Instructions for the task ::
Each line in the records below, from the one that contains "Insert an image" to the one that contains "Click the club switcher up/down chevrons", should be reproduced exactly, the first and last included.

-=-=-=-=-

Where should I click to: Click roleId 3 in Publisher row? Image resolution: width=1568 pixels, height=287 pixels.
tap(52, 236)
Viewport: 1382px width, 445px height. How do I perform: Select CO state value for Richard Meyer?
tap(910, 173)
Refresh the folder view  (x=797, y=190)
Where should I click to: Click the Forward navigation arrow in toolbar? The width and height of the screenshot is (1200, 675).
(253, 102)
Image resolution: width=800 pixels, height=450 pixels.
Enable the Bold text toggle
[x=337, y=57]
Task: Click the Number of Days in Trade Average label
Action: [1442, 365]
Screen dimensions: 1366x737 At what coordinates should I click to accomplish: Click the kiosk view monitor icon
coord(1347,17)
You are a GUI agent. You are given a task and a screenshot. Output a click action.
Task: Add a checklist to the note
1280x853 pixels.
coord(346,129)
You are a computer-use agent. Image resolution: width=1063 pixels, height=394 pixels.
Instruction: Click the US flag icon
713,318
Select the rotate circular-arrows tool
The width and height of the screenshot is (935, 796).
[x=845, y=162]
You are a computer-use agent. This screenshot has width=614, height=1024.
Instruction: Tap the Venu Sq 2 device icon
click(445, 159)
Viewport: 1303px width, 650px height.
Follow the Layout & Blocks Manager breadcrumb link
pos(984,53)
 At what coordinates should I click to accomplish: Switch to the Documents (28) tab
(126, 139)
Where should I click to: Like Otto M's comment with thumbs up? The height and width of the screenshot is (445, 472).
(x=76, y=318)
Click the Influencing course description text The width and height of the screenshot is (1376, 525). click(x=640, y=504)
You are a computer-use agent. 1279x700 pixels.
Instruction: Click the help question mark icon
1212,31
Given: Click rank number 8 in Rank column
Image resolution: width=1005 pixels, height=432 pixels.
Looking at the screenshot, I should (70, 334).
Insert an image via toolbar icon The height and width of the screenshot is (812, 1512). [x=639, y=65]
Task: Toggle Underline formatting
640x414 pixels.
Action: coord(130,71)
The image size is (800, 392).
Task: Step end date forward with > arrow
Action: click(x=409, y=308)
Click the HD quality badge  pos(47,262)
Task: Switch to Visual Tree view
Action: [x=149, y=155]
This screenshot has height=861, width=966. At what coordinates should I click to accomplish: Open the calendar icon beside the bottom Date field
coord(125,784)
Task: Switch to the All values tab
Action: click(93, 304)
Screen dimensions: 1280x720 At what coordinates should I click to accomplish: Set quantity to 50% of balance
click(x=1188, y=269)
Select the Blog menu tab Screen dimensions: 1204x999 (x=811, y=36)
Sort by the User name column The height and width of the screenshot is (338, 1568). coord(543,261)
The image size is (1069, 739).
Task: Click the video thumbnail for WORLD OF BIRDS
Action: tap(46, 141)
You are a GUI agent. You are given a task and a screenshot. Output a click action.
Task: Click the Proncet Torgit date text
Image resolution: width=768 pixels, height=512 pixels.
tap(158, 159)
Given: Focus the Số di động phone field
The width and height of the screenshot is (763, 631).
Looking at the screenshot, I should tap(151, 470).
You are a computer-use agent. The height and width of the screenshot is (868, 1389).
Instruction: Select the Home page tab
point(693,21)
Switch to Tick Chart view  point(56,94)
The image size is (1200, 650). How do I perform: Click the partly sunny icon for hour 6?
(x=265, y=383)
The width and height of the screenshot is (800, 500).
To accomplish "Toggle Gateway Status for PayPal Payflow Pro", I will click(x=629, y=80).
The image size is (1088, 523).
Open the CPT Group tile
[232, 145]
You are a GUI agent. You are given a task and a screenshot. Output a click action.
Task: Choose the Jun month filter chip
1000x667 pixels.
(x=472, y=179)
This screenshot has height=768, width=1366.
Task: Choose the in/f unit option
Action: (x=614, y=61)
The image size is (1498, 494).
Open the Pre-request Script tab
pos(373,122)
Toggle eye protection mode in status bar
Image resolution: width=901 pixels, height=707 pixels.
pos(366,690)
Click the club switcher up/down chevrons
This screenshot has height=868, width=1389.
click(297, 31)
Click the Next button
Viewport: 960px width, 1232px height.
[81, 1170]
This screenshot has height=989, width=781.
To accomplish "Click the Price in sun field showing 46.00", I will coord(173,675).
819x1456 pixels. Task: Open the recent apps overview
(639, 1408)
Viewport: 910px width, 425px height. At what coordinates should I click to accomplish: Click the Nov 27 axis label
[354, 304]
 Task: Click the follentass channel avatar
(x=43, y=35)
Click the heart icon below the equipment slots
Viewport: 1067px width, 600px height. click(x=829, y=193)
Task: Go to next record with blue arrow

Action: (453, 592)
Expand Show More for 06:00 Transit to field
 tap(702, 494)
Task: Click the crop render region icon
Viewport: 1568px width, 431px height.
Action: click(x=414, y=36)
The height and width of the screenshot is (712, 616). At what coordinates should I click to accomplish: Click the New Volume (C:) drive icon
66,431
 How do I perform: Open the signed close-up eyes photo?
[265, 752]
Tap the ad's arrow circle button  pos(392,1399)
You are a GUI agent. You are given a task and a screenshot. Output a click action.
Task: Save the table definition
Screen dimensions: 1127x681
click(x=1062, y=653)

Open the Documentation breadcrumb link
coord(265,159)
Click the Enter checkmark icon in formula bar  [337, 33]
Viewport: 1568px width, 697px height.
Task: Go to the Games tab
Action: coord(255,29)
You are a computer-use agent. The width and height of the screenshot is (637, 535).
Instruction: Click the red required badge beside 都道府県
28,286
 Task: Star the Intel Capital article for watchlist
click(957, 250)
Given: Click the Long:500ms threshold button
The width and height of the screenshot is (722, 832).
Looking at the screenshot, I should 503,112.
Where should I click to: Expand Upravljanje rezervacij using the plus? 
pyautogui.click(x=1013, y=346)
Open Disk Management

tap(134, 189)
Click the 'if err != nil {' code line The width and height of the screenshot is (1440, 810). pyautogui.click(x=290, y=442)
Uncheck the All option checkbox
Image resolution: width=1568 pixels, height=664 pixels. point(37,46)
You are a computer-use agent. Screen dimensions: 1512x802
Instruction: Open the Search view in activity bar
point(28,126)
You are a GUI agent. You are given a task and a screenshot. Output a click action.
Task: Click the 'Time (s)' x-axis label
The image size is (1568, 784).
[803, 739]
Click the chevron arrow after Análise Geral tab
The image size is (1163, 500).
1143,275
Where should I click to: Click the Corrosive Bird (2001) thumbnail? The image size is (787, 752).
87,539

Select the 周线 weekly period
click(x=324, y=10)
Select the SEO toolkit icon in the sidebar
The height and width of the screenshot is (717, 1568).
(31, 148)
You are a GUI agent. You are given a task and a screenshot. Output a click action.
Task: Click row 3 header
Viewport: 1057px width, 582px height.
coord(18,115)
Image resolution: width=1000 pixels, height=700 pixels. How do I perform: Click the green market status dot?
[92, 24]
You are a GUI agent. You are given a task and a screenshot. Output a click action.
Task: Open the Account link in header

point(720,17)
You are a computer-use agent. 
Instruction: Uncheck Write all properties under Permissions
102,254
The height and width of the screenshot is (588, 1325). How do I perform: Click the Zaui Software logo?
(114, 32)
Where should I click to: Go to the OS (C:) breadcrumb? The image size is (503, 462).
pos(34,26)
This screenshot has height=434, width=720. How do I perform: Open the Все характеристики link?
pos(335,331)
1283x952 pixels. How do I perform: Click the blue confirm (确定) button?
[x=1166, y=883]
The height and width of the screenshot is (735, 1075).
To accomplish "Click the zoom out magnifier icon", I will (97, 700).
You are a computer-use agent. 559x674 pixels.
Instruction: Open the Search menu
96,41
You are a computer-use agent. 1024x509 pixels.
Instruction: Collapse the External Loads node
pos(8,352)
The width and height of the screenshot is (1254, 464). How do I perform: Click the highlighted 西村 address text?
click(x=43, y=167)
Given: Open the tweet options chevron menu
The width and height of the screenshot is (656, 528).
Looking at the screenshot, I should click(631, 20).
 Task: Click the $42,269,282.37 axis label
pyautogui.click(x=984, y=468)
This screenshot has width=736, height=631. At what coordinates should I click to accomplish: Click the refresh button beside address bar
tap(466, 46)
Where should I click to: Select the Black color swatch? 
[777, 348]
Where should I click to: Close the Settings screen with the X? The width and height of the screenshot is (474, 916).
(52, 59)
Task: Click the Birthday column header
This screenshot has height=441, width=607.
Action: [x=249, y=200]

-=-=-=-=-

Worked solution ::
Insert an image via toolbar icon The height and width of the screenshot is (812, 1512). [x=639, y=65]
Task: Toggle Underline formatting
640x414 pixels.
Action: coord(130,71)
The image size is (800, 392).
Task: Step end date forward with > arrow
Action: click(x=409, y=308)
Click the HD quality badge  pos(47,262)
Task: Switch to Visual Tree view
Action: [x=149, y=155]
This screenshot has height=861, width=966. At what coordinates should I click to accomplish: Open the calendar icon beside the bottom Date field
coord(125,784)
Task: Switch to the All values tab
Action: click(93, 304)
Screen dimensions: 1280x720 At what coordinates should I click to accomplish: Set quantity to 50% of balance
click(x=1188, y=269)
Select the Blog menu tab Screen dimensions: 1204x999 (x=811, y=36)
Sort by the User name column The height and width of the screenshot is (338, 1568). coord(543,261)
The image size is (1069, 739).
Task: Click the video thumbnail for WORLD OF BIRDS
Action: tap(46, 141)
You are a GUI agent. You are given a task and a screenshot. Output a click action.
Task: Click the Proncet Torgit date text
Image resolution: width=768 pixels, height=512 pixels.
tap(158, 159)
Given: Focus the Số di động phone field
The width and height of the screenshot is (763, 631).
Looking at the screenshot, I should tap(151, 470).
You are a computer-use agent. The height and width of the screenshot is (868, 1389).
Instruction: Select the Home page tab
point(693,21)
Switch to Tick Chart view  point(56,94)
The image size is (1200, 650). How do I perform: Click the partly sunny icon for hour 6?
(x=265, y=383)
The width and height of the screenshot is (800, 500).
To accomplish "Toggle Gateway Status for PayPal Payflow Pro", I will click(x=629, y=80).
The image size is (1088, 523).
Open the CPT Group tile
[232, 145]
You are a GUI agent. You are given a task and a screenshot. Output a click action.
Task: Choose the Jun month filter chip
1000x667 pixels.
(x=472, y=179)
This screenshot has height=768, width=1366.
Task: Choose the in/f unit option
Action: (x=614, y=61)
The image size is (1498, 494).
Open the Pre-request Script tab
pos(373,122)
Toggle eye protection mode in status bar
Image resolution: width=901 pixels, height=707 pixels.
pos(366,690)
Click the club switcher up/down chevrons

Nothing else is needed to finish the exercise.